How does synchronized work?

It is defined as:

@kotlin.internal.InlineOnly
public inline fun <R> synchronized(lock: Any, block: () -> R): R {
    @Suppress("NON_PUBLIC_CALL_FROM_PUBLIC_INLINE")
    monitorEnter(lock)
    try {
        return block()
    }
    finally {
        @Suppress("NON_PUBLIC_CALL_FROM_PUBLIC_INLINE")
        monitorExit(lock)
    }
}

Am I correct that there is some compiler magic going on for monitorEnter() and monitorExit()?

What does @kotlin.internal.InlineOnly do in this context? As the function is specified as inline, are there any ways that call may not be inlined?

monitorEnter and monitorExit are intrinsics, compiler do the corresponding JVM instructions.

InlineOnly means that the Java method corresponding to this Kotlin function is marked private so that Java code can not access it (which is the only way to call an inline function without actually inlining it).

Thanks! Why haven’t those two methods just been marked as external?

How does inlining actually work? I suppose this must be something that is done on a bytecode level? Otherwise it wouldn’t work for library functions, would it?

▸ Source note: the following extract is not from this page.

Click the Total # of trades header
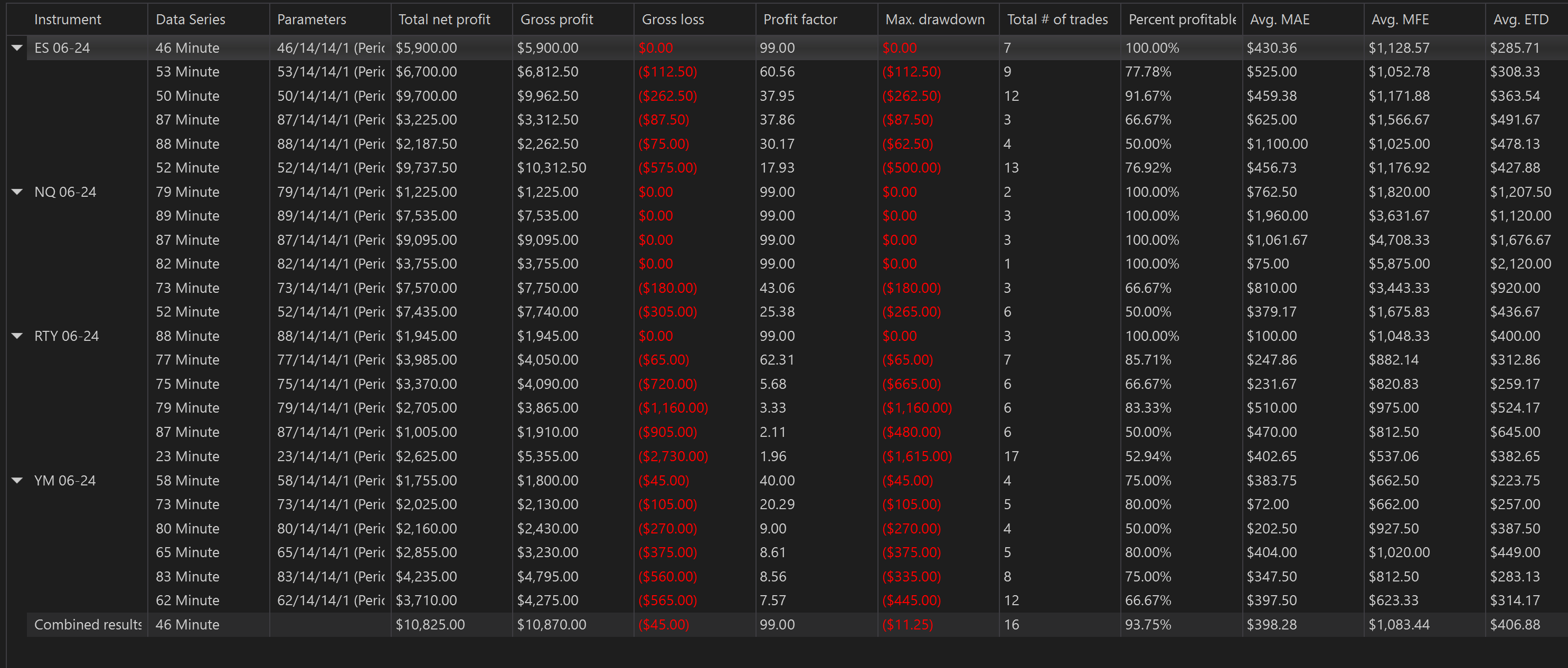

Also, I am wondering if the annotation should be open to everyone. Preventing java code from calling such an inlined method sounds like a reasonable request for user code as well.

Yes, roughly speaking inlining takes the bytecode of the function being inlined and inserts it at the call site applying some required transformations. Thus the inline function declaration has not to be visible (in terms of JVM visibility) at a call site.

This annotation was added in the last moment before release, so we hadn’t time to validate the design and decided to keep it internal for a while. There are good chances we make it public later.